In three months people of Hispanic descent across the state of Arizona will become suspects. Recently Governor Jan Brewer of Arizona, a Republican, signed into law a strict and controversial immigration bill that will take effect in ninety days.
The laws will give police officers excessive powers over the rights of people in the state. Labeled draconian by some, the law forces police to question anyone they “reasonably suspect” of being an illegal immigrant. Any person who does not have identification readily at hand can be arrested and tossed into prison for up to six months.
As Eugene Robinson in a Washington Post Op-Ed article correctly asserted, this is “a mandate for racial profiling on a massive scale.”
The question remains: what, under the new law, defines a “reasonable suspect”? With most illegal immigrants coming from Mexico does this term refer to anyone of Mexican descent? Is it anyone who shows Mexican pride with bumper stickers on an old beat-up pickup truck? Is it a recent immigrant who comes to America legally, only to be assaulted by racial profiling?

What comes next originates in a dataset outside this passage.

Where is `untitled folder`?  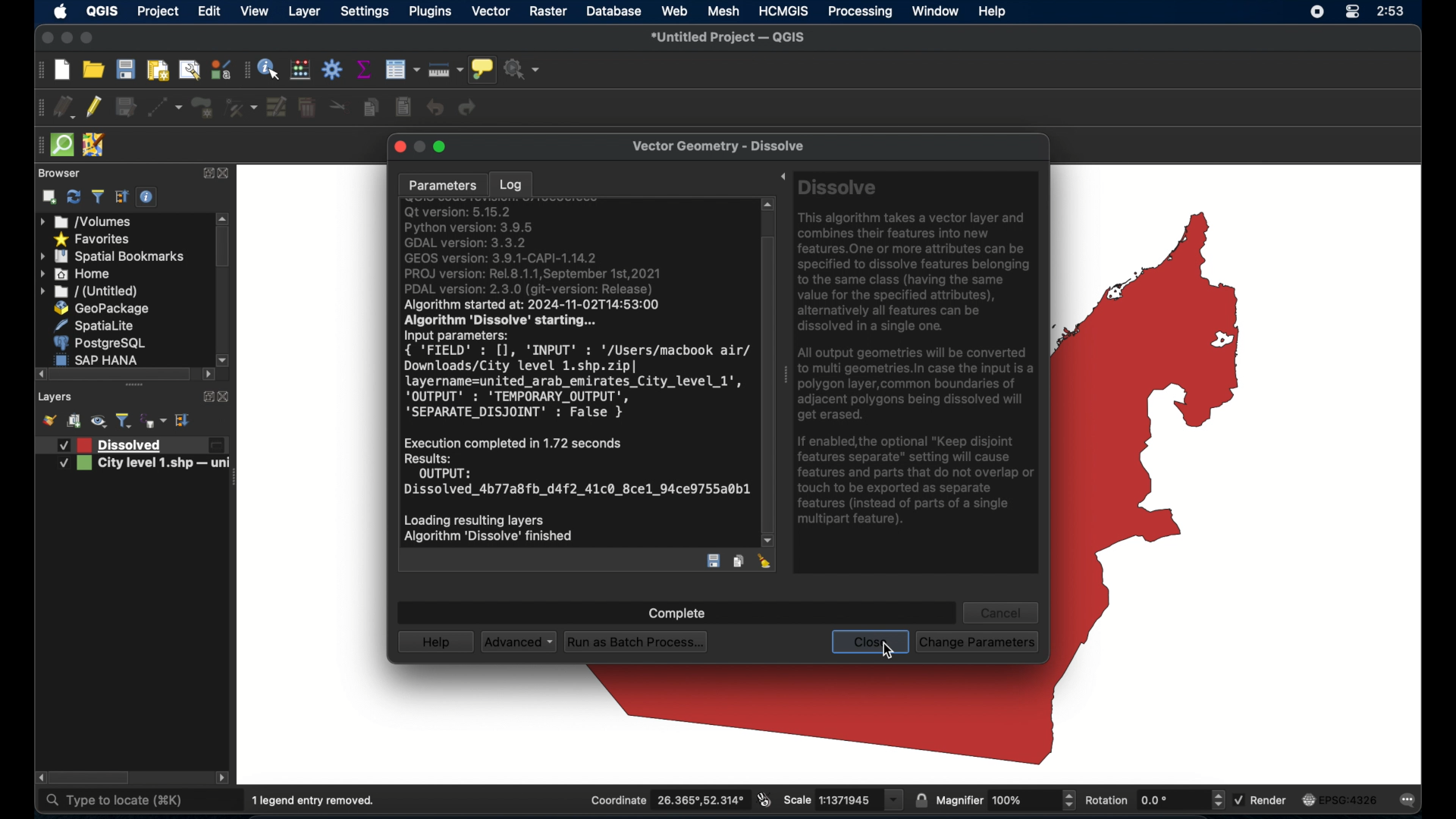
untitled folder is located at coordinates (91, 292).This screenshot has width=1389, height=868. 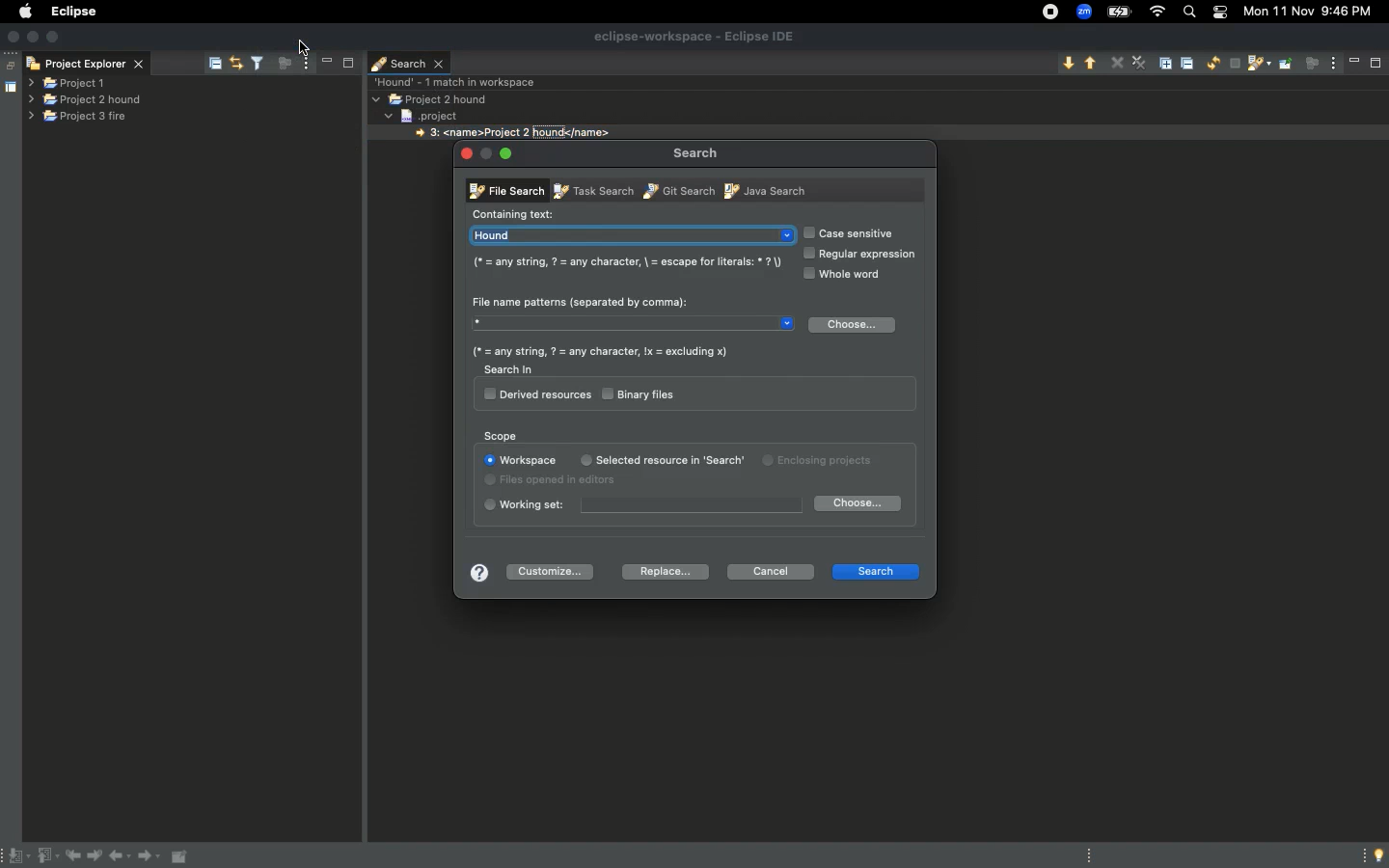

Once a champion of sensible immigration reform and a denouncer of anti-immigrant sentiment of in his party, the game of politics has consumed John McCain’s sensibilities. Recently Fox News’ “The O’Reilly Factor,” McCain endorsed the bill and said that “The state of Arizona is acting and doing what it feels it needs to do in light of the fact that the federal government is not fulfilling its fundamental responsibility – to secure our borders.”
What is surprising is not that an Arizona republican endorsed this bill, but rather the doublespeak of the slippery politician.
According to the New York Times, in 2004 John McCain opposed an Arizona ballot measure to deny public services to illegal immigrants and require proof of citizenship. During debates in his reelection bid that year, he said that comprehensive immigration reform was needed. But now, with pressures from conservative opponents, John McCain has forgotten his advocacy for smart reform.
Intelligent state politicians like Phoenix mayor Phil Gordon have rightly opposed the law.
He has characterized the law as unconstitutional and has said “It tramples civil rights.” With about a third of the residents of Arizona of Latino descent, the Mayor is defending his constituents, unlike John McCain, who is appealing to the conservative establishment.
Looking beyond the basic American civil rights that the law tramples, the law has economic consequences. Officials in San Francisco, as well as Hispanic-Americans and businesses across the country have called for a boycott of Arizona because of the law. With a strong tourism industry and the enormous buying power of Hispanic-Americans, it is difficult for me to see the benefits of this law in these tough economic times.
There is also the question of the role of the state government versus the role of the federal government. Police officers are given enormous power (and responsibility) to enforce the laws of immigration constructed by the federal government.
The Arizona Association of Chiefs of Police has publicly opposed the law because it erodes the trust with the local immigrants, which would deter reports of crime, and distracts them from more pertinent problems of public safety.
Likened by the Roman Catholic Bishop of Los Angeles to “German Nazi and Russian Communist techniques,” this is not smart, comprehensive immigration reform. It’s racist legislation that is unconstitutional and immoral. It needs to be repealed.